Casey was vastly ill at ease. He was no stranger to high officials, including this President, but somehow even Lyman's small talk, though obviously intended to relax him, made the nature of his errand suddenly seem to dwindle in dimension. What had been real and immediate in the roar of Great Falls now looked fuzzy and a bit improbable. He stood somewhat stiffly.

"Drink, Colonel?"

"Why ... yes, sir. Scotch, please, sir. A little on the pale side, if you don't mind."

"Fine. I'll keep you company."

The drinks mixed, the two men sat down in the yellow-covered armchairs with a little end table between them. Trimmer settled down again on his rug, his eyes on Casey. Over the white marble mantel, the prim features of Healy's Euphemia Van Rensselaer looked down on them, not altogether approvingly. Casey was facing the tall triple windows which provided, through sheer mesh curtains, a vista of the darkening Ellipse. The fountain on the south lawn raised its stream of water below the balcony. Far away, down by the tidal basin, stood the domed colonnade of the Jefferson Memorial, its central statue softly spotlighted. A little to the left, and much closer, rose the gray-white shaft of the Washington Monument, red lights at its top as a warning to low-flying aircraft.

"And now, Colonel. That matter of national security." Lyman's eyes were on Casey.

Casey licked his lips, hesitated a moment and then began just as he had rehearsed it on the drive from home.

"Mr. President," he asked, "have you ever heard of a military unit known as ECOMCON?"

"No, I don't believe I have. What does it mean?" "I'm not sure, sir, but in normal military abbreviations, I'd think it would stand for something like 'Emergency Communications Control.' "

"Never heard of anything like that," the President said.

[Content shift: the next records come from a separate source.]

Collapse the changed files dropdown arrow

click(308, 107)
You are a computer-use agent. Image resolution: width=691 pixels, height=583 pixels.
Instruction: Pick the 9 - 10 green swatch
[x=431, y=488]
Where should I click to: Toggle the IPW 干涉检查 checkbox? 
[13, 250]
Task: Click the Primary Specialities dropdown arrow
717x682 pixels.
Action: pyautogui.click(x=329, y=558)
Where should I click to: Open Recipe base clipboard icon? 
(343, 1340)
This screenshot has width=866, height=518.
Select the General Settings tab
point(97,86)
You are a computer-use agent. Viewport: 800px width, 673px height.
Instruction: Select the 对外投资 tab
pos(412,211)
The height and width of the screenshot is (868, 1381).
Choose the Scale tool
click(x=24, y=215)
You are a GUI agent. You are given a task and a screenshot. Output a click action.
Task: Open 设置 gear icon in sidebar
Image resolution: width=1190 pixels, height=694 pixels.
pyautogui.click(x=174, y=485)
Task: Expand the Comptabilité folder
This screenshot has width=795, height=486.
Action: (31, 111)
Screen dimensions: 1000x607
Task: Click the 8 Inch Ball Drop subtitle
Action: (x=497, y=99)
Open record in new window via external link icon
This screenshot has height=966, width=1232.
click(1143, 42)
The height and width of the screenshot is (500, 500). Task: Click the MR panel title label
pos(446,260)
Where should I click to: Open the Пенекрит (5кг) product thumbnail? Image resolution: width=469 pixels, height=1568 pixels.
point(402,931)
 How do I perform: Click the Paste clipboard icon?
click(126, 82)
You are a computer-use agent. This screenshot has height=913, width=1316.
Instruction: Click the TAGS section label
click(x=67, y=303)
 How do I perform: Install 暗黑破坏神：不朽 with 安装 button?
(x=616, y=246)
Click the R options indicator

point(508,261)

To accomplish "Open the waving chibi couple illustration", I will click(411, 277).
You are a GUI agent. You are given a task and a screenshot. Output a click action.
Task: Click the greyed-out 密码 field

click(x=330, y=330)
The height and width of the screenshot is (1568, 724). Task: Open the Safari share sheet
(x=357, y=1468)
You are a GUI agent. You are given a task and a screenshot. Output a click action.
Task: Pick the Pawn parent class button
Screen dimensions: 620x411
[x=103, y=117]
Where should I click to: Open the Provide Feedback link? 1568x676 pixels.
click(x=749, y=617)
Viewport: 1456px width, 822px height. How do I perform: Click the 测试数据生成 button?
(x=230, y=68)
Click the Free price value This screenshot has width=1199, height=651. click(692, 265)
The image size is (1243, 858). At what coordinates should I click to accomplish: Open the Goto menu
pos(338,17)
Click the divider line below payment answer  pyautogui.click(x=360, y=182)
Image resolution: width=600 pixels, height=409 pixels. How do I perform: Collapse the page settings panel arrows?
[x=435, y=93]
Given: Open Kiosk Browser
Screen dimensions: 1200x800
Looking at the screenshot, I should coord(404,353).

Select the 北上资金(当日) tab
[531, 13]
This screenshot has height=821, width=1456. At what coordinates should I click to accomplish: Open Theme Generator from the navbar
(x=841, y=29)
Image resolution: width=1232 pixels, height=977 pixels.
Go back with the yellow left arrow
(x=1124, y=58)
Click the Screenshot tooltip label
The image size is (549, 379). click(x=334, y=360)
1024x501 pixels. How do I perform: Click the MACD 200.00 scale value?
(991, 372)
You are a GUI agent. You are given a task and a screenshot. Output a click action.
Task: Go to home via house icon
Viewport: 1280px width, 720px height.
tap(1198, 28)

Casey took his second step.

"I know a colonel isn't supposed to question his commander in chief, sir, but have you ever authorized the formation of any type of secret unit, regardless of its name, that has something to do with preserving the security of things like telephones, or television and radio?"

Lyman leaned forward, puzzled. "No, I haven't."

"Excuse me again, sir, but one more question. Do you know of the existence of a secret army installation that has been set up somewhere near El Paso recently?"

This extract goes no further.